Extracted data ->
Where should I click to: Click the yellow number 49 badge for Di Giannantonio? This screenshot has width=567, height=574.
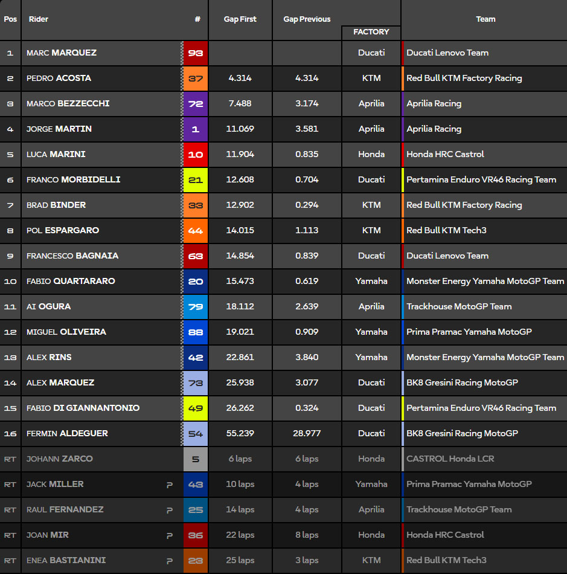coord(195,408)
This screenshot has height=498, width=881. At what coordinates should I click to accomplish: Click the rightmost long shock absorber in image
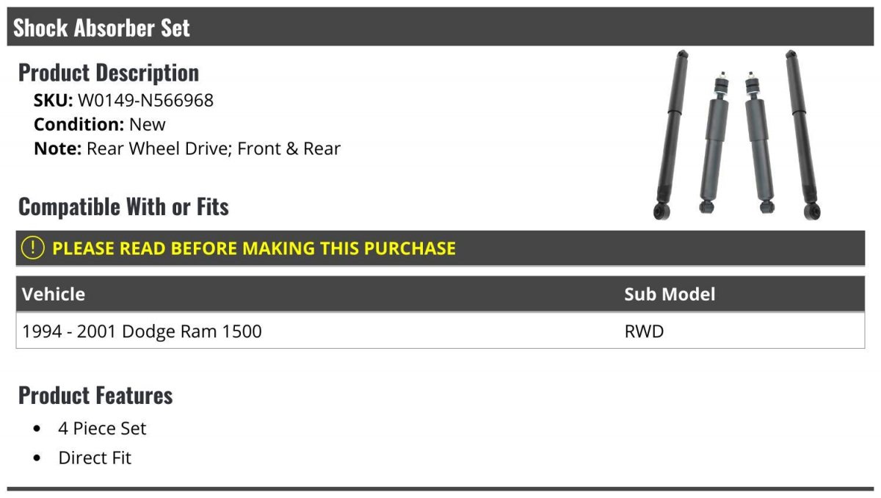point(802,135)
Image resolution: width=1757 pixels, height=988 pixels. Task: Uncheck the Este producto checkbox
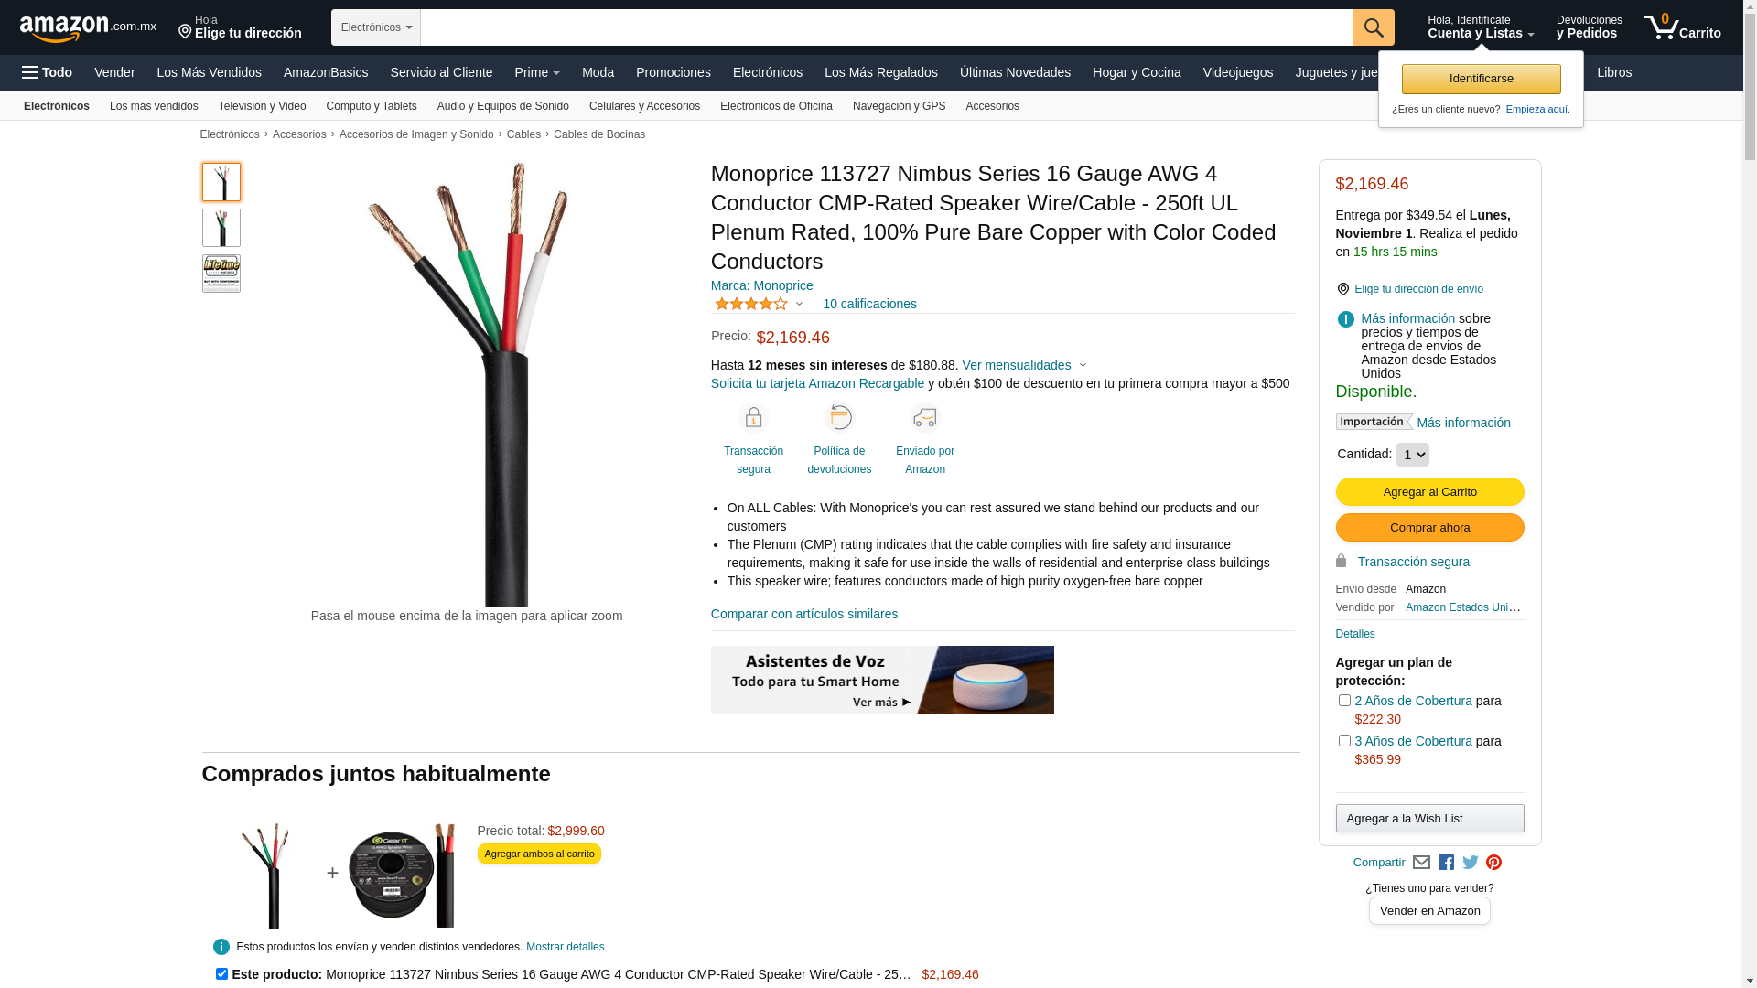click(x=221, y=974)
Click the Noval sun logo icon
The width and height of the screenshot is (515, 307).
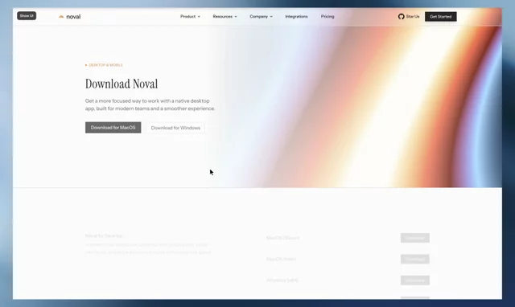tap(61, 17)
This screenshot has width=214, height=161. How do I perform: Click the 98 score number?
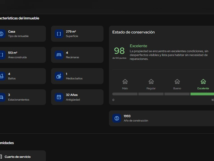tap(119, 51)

Work to complete -> When you retype the material above, copy each line exactly and drop whatever images appear in it.

Problem solution ->
Where should I click to: Click the yellow number 49 badge for Di Giannantonio? This screenshot has width=567, height=574.
coord(195,408)
This screenshot has height=498, width=881. At what coordinates should I click to accomplish: Click the rightmost long shock absorber in image
point(802,135)
Image resolution: width=1757 pixels, height=988 pixels. Task: Uncheck the Este producto checkbox
click(x=221, y=974)
Click the Noval sun logo icon
The width and height of the screenshot is (515, 307).
tap(61, 17)
This screenshot has width=214, height=161. How do I perform: Click the 98 score number?
tap(119, 51)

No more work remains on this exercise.